How to do text pre-processing using spaCy?
Asked Answered
Z

5

18

How to do preprocessing steps like Stopword removal , punctuation removal , stemming and lemmatization in spaCy using python.

I have text data in csv file like paragraphs and sentences. I want to do text cleaning.

Kindly give example by loading csv in pandas dataframe

Zinnia answered 10/8, 2017 at 6:24 Comment(1)
It is pretty simple and straightforward in sPacy, first let us know what have you tried ?Syrinx
Z
14

This may help:

import spacy #load spacy
nlp = spacy.load("en", disable=['parser', 'tagger', 'ner'])
stops = stopwords.words("english")

def normalize(comment, lowercase, remove_stopwords):
    if lowercase:
        comment = comment.lower()
    comment = nlp(comment)
    lemmatized = list()
    for word in comment:
        lemma = word.lemma_.strip()
        if lemma:
            if not remove_stopwords or (remove_stopwords and lemma not in stops):
                lemmatized.append(lemma)
    return " ".join(lemmatized)


Data['Text_After_Clean'] = Data['Text'].apply(normalize, lowercase=True, remove_stopwords=True)
Zinnia answered 13/3, 2018 at 5:17 Comment(4)
where is the Data object imported that you are using?Twentytwo
this Data object looks like a pandas DataFrame to meCodex
@NathanMcCoy its a pandas data frame.
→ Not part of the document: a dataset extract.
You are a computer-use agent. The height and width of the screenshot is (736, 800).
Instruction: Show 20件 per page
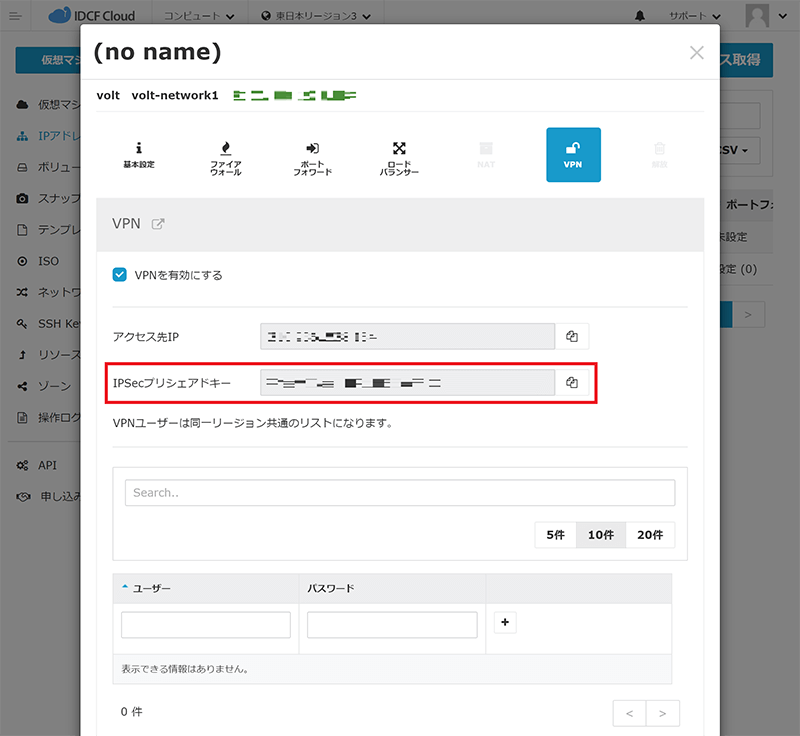650,535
Data = pd.read_csv("My_file.csv")Zinnia
Also you can get stop words from nlp object like stops = nlp.Defaults.stop_words. It's set, not listMohr
I
10

The best pipeline I have encountered so far is from Maksym Balatsko's Medium article Text preprocessing steps and universal reusable pipeline. The best part is that we can use it as part of scikit-learn transformer pipeline and supports multiprocess

I have modified what Maksym has done and kept packages to a minimum and used generators instead of lists to avoid loading data to memory:

import numpy as np
import multiprocessing as mp

import string
import spacy 
from sklearn.base import TransformerMixin, BaseEstimator

nlp = spacy.load("en_core_web_sm")

class TextPreprocessor(BaseEstimator, TransformerMixin):
    def __init__(self,
                 nlp = nlp,
                 n_jobs=1):
        """
        Text preprocessing transformer includes steps:
            1. Punctuation removal
            2. Stop words removal
            3. Lemmatization

        nlp  - spacy model
        n_jobs - parallel jobs to run
        """
        self.nlp = nlp
        self.n_jobs = n_jobs

    def fit(self, X, y=None):
        return self

    def transform(self, X, *_):
        X_copy = X.copy()

        partitions = 1
        cores = mp.cpu_count()
        if self.n_jobs <= -1:
            partitions = cores
        elif self.n_jobs <= 0:
            return X_copy.apply(self._preprocess_text)
        else:
            partitions = min(self.n_jobs, cores)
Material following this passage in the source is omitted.